Andhra's large green chilli fried in besan batter. The chilli must be slit and deseeded — it becomes a vessel, not a weapon.
Mirchi bajji is Andhra Pradesh's most popular street snack — large bhavnagri or banana peppers coated in a thick, spiced besan batter and deep-fried until golden and crispy. The key is deseeding the chilli properly: the goal is a crispy batter shell with a sweet, mildly spicy pepper inside, not an incendiary experience. The besan batter coating also undergoes a distinctive puffing during frying that creates the characteristic light, airy texture.

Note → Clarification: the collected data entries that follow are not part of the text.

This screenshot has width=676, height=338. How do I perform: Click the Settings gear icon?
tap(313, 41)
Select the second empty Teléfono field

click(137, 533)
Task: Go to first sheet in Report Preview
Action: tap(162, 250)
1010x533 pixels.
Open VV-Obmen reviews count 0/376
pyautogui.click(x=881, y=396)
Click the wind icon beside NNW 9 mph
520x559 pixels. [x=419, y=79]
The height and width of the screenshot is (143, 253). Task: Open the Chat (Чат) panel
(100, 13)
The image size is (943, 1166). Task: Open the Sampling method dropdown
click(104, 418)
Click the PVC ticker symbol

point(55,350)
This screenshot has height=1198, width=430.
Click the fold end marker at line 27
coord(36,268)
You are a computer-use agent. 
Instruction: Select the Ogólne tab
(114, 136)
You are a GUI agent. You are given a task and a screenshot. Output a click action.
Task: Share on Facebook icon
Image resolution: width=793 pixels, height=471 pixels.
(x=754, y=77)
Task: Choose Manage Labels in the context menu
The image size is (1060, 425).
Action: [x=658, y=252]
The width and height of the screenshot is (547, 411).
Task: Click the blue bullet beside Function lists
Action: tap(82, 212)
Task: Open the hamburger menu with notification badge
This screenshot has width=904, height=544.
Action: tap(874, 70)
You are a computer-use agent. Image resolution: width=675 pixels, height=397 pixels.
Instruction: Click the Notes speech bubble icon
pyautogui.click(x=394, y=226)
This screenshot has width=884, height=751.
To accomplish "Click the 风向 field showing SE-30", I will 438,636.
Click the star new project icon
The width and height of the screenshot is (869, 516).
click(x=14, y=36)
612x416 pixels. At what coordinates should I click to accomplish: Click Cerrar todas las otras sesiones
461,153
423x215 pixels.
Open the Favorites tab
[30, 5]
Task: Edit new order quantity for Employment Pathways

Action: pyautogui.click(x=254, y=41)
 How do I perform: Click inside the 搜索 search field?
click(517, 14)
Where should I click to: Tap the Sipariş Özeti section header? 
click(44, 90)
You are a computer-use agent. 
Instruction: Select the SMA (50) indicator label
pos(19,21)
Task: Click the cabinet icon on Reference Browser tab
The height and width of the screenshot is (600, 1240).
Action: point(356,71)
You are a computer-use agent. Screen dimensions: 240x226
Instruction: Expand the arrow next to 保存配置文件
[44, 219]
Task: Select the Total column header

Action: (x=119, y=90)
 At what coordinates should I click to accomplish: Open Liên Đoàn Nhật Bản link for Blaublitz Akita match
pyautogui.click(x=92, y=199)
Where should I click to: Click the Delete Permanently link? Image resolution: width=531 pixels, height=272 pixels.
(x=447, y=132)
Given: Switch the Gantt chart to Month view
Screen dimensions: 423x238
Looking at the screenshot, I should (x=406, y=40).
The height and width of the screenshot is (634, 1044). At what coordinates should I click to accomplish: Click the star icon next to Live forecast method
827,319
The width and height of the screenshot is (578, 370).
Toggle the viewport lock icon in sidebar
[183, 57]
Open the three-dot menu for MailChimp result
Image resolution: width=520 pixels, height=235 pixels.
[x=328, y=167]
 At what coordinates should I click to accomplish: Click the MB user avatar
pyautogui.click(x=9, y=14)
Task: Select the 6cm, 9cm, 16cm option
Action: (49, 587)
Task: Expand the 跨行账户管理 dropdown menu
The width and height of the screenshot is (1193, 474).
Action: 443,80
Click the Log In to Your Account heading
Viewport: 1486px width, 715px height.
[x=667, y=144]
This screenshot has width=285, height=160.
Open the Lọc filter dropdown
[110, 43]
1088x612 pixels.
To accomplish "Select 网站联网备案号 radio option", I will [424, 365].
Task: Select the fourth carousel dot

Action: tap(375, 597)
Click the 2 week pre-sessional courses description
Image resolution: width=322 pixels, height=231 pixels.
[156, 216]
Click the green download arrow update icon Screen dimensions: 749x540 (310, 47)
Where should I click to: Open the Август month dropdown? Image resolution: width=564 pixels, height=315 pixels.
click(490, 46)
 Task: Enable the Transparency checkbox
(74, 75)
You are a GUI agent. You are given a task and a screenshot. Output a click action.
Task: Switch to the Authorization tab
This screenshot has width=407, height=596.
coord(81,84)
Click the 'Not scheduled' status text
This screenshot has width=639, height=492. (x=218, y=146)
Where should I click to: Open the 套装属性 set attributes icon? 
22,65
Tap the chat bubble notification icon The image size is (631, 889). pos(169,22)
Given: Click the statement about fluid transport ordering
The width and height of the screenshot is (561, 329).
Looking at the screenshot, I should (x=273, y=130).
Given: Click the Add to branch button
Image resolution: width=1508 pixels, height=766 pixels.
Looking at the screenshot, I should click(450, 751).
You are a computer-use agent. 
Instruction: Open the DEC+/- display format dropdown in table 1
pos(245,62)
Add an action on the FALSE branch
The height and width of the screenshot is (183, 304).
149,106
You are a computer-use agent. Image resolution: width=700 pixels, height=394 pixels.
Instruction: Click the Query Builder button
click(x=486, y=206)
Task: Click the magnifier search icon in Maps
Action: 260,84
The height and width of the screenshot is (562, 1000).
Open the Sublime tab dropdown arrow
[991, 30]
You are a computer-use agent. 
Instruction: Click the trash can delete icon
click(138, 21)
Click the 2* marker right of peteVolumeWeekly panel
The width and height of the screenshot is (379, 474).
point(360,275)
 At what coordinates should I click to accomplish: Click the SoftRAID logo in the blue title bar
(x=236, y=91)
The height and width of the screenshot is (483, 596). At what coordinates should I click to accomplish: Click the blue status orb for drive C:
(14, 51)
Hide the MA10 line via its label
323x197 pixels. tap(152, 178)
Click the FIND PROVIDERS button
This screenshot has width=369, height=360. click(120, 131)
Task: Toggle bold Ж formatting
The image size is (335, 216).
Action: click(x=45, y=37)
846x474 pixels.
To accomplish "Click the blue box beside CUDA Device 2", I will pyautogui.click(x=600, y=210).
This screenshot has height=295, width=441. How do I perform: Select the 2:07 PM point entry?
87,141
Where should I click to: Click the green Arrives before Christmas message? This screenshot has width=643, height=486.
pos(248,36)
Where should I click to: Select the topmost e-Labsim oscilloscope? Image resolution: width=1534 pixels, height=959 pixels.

Make a slit down one side of each chilli — not all the way through. Remove seeds and membranes completely using a small spoon or fingers. The chilli should be hollow inside. Rinse briefly.
The heat in chillies concentrates in the seeds and the white membrane (placenta) — these contain the highest concentration of capsaicin. Removing them completely transforms the chilli from painfully hot to mildly sweet and pleasant. The hollow interior also serves as a steam pocket during frying — steam released inside the batter coating creates a slight puffing effect.
Mix besan, rice flour, turmeric, chilli powder, ajwain, salt with enough water to make a thick batter — it should coat a spoon heavily and fall off in a thick ribbon.
Rice flour addition produces a crispier, harder crust than besan alone — rice starch gelatinises at a higher temperature than chickpea starch, forming a more rigid structure on cooling. Ajwain's thymol compound inhibits excessive gluten formation in the besan, producing a lighter batter.
Heat oil to 175°C. Dip each chilli in batter, ensuring complete coating. Fry 3–4 at a time for 3–4 minutes, turning once, until deep golden.
175°C produces optimal simultaneous batter crust formation and chilli cooking. At 160°C the batter absorbs oil before the crust sets. At 190°C the exterior burns before the chilli inside softens.